What's New in v0.2.5
FP16 / BF16 Support
| Feature | Description |
|---|---|
| FP16 (float16) | Half-precision floating point |
| BF16 (bfloat16) | Brain floating point (better dynamic range) |
| FP32 Accumulation | Numerical stability via FP32 intermediate |
| Type Conversion | astype() for seamless dtype conversion |
import pygpukit as gpk
import numpy as np
# FP16 operations
a = gpk.from_numpy(np.random.randn(1024, 1024).astype(np.float16))
b = gpk.from_numpy(np.random.randn(1024, 1024).astype(np.float16))
c = a @ b # FP16 matmul
# BF16 operations
arr = np.random.randn(1024, 1024).astype(np.float32)
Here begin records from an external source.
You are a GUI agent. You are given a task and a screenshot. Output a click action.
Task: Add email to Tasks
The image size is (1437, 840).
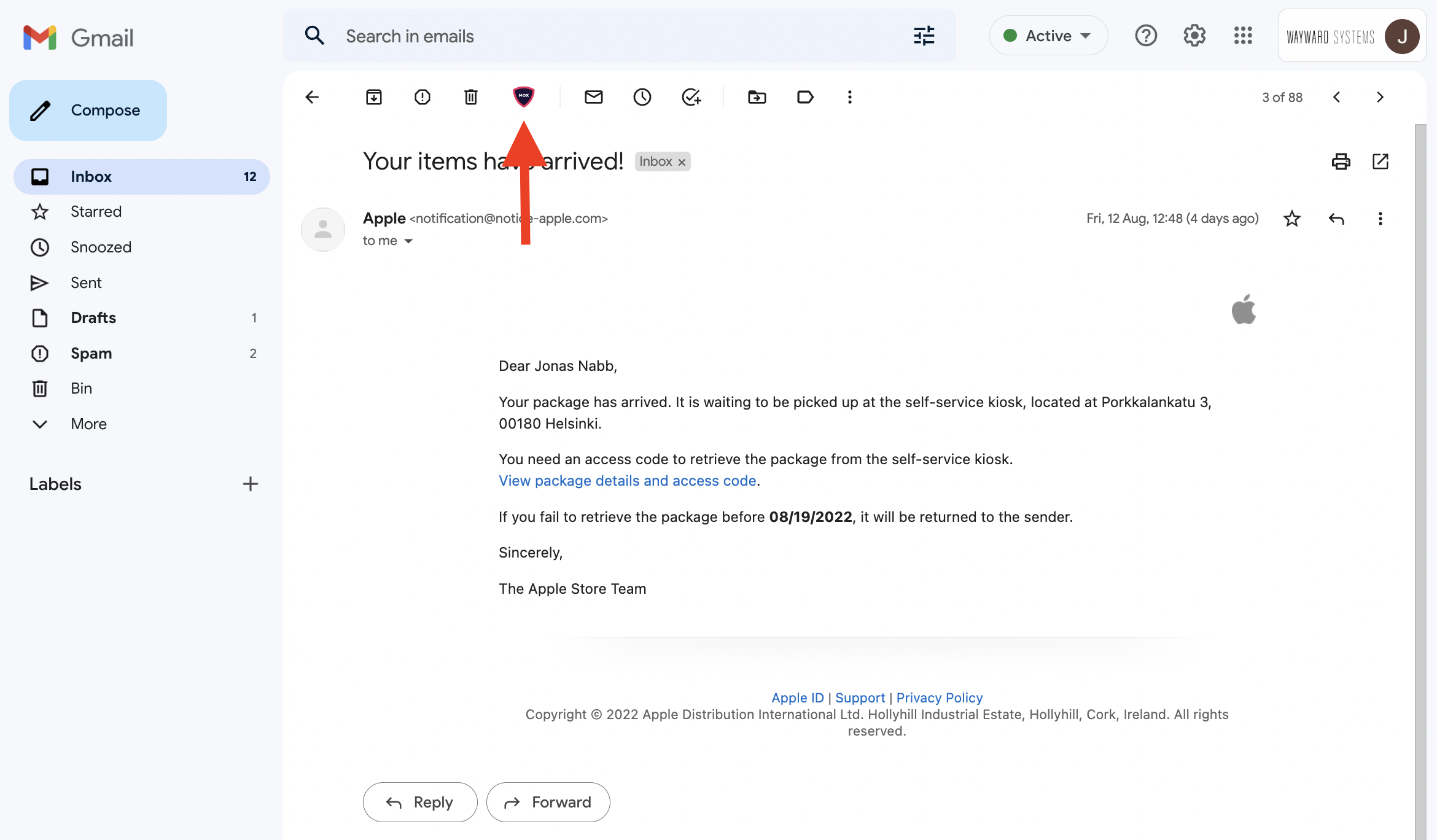(691, 97)
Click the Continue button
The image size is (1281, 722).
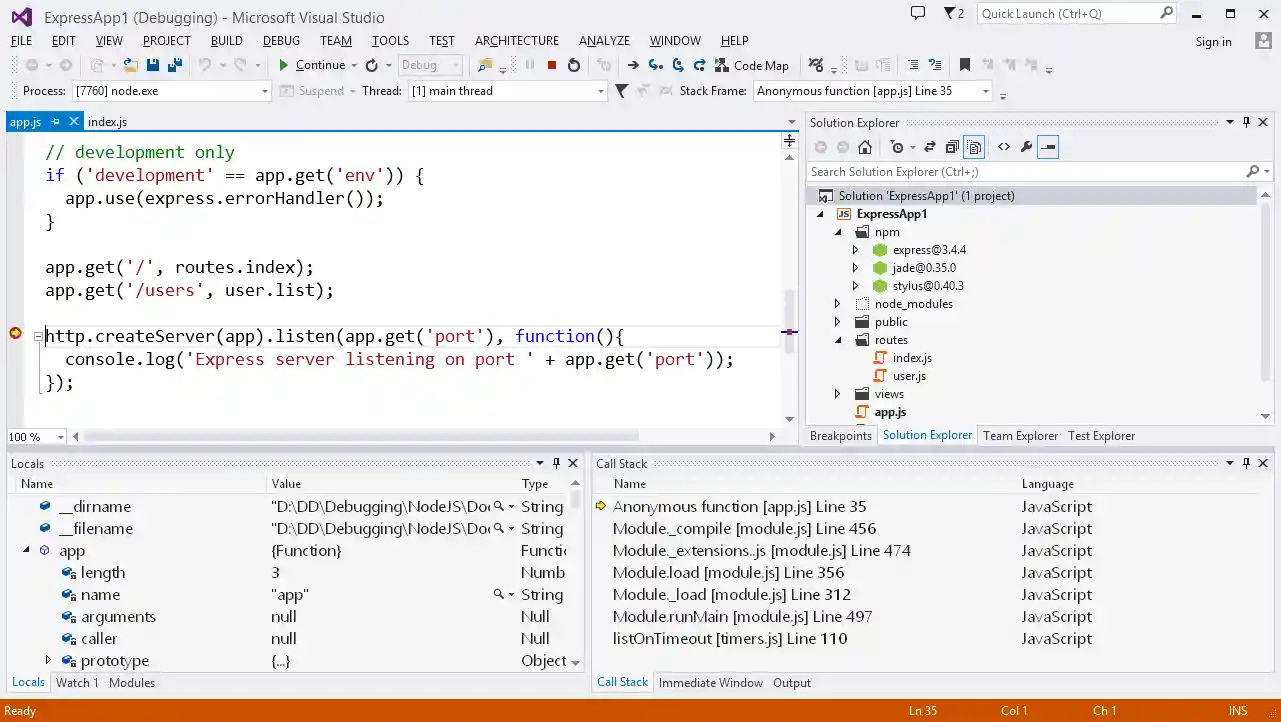coord(312,65)
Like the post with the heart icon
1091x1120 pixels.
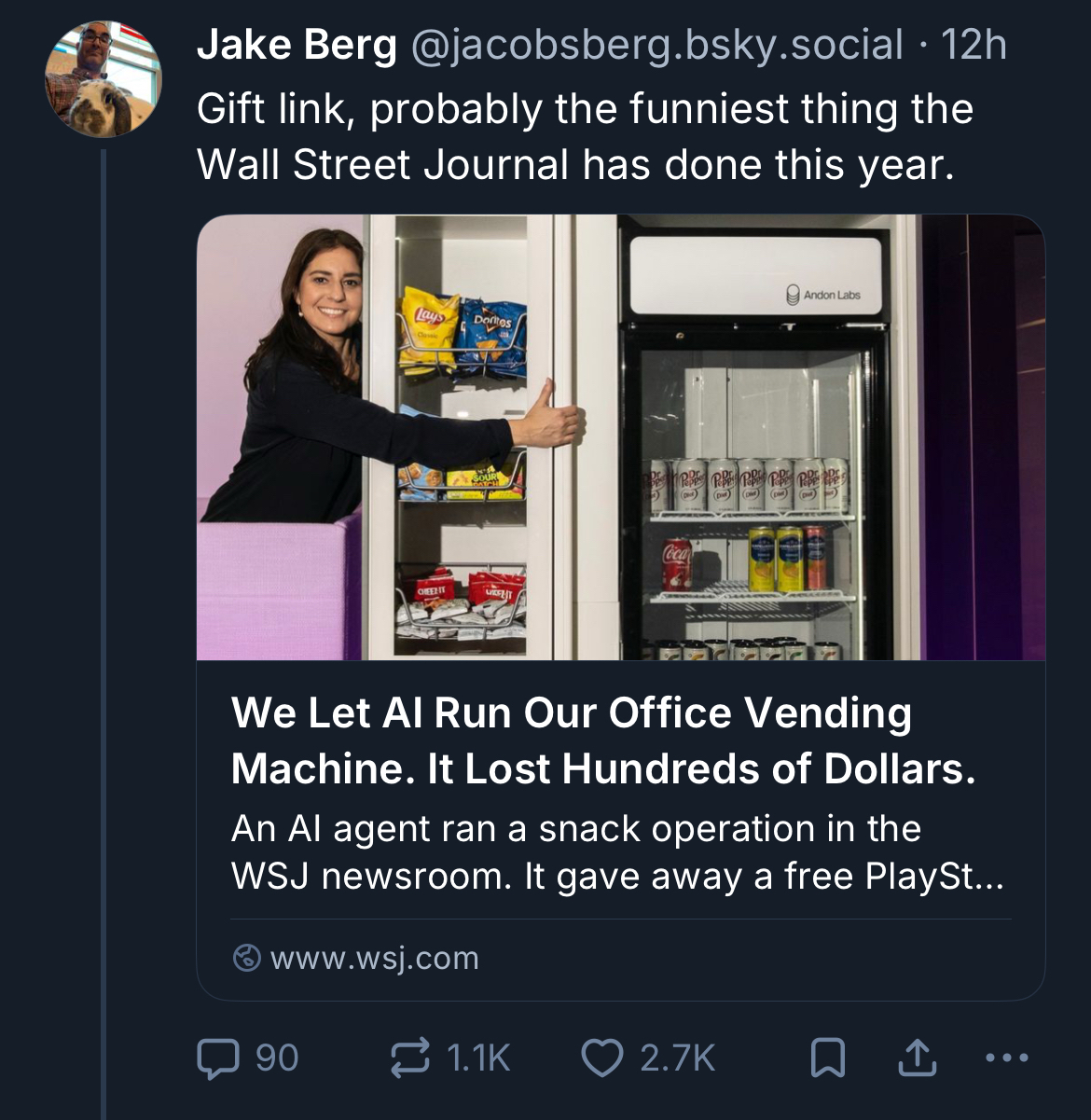[x=601, y=1058]
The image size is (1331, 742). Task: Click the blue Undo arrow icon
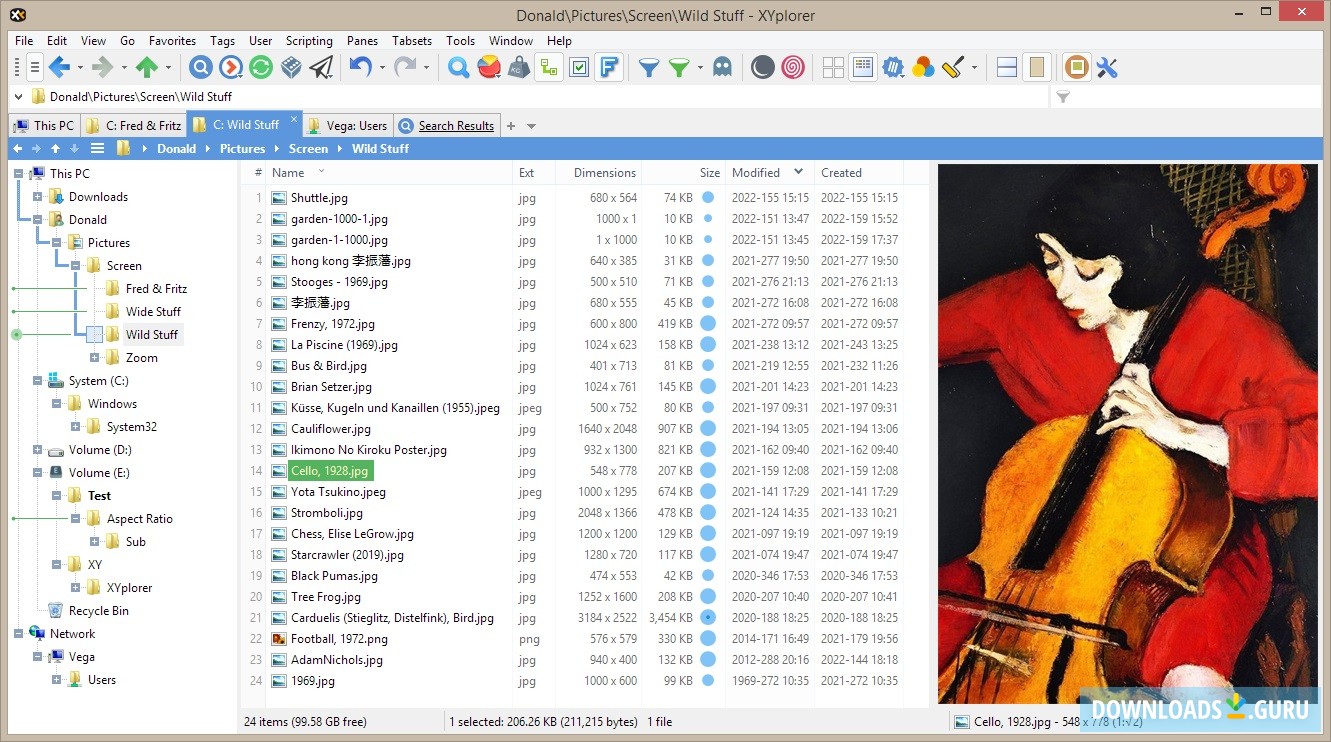pyautogui.click(x=360, y=68)
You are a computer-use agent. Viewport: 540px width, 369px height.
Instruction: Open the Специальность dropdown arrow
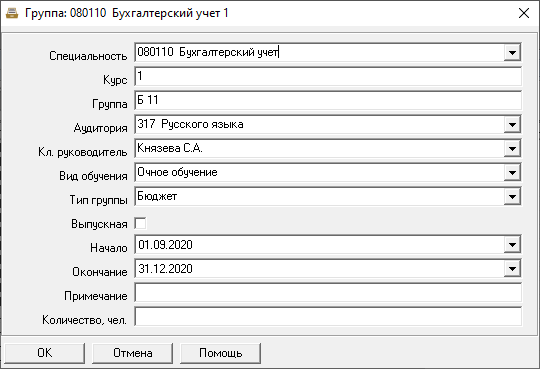coord(512,53)
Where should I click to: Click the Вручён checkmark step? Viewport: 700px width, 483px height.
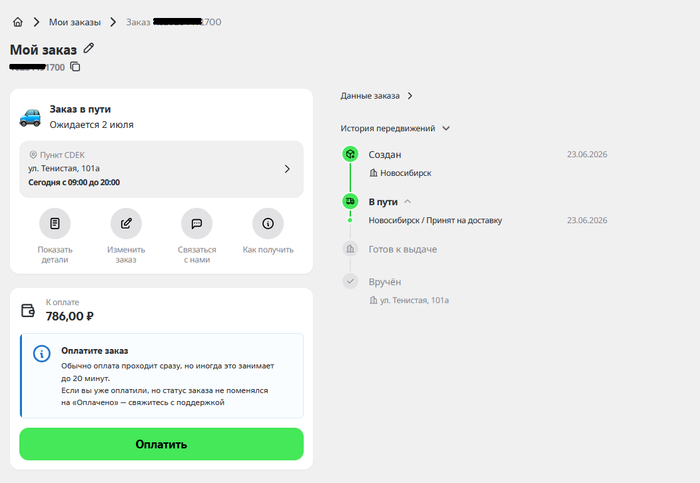click(x=350, y=281)
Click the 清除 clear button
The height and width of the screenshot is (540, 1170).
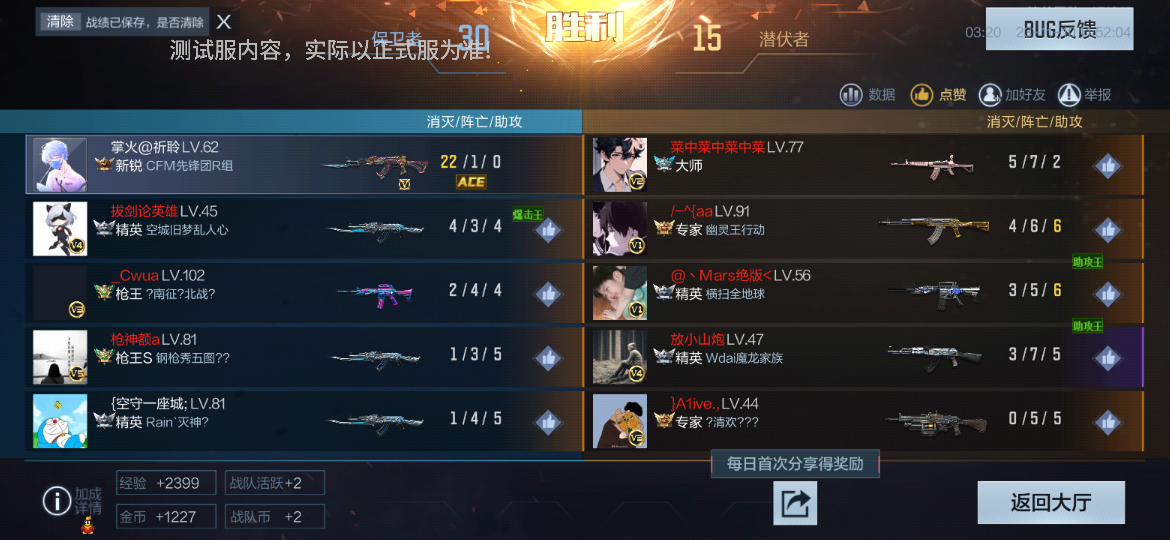click(60, 22)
a_bf16 = gpk.from_numpy(arr).astype(gpk.bfloat16)
b_bf16 = gpk.from_numpy(arr).astype(gpk.bfloat16)
c_bf16 = a_bf16 @ b_bf16 # BF16 matmul
result = c_bf16.astype(gpk.float32) # Convert back to FP32
Reduction Operations
| Operation | Description |
|---|---|
gpk.sum(a) |
Sum of all elements |
gpk.mean(a) |
Mean of all elements |
gpk.max(a) |
Maximum element |
Operator Overloads
c = a + b # Element-wise add
c = a - b # Element-wise subtract
c = a * b # Element-wise multiply
c = a / b # Element-wise divide
c = a @ b # Matrix multiplication
What's New in v0.2.4
Single-Binary Distribution
| Feature | Description |
|---|---|
| Driver-only mode | Only nvcuda.dll (GPU driver) required |
| Dynamic NVRTC | JIT loaded at runtime, optional |
| No cudart dependency | Eliminated CUDA Runtime dependency |
| Smaller wheel | No bundled DLLs |
import pygpukit as gp
# Works with just GPU drivers!
print(f"CUDA: {gp.is_cuda_available()}") # True (if GPU driver installed)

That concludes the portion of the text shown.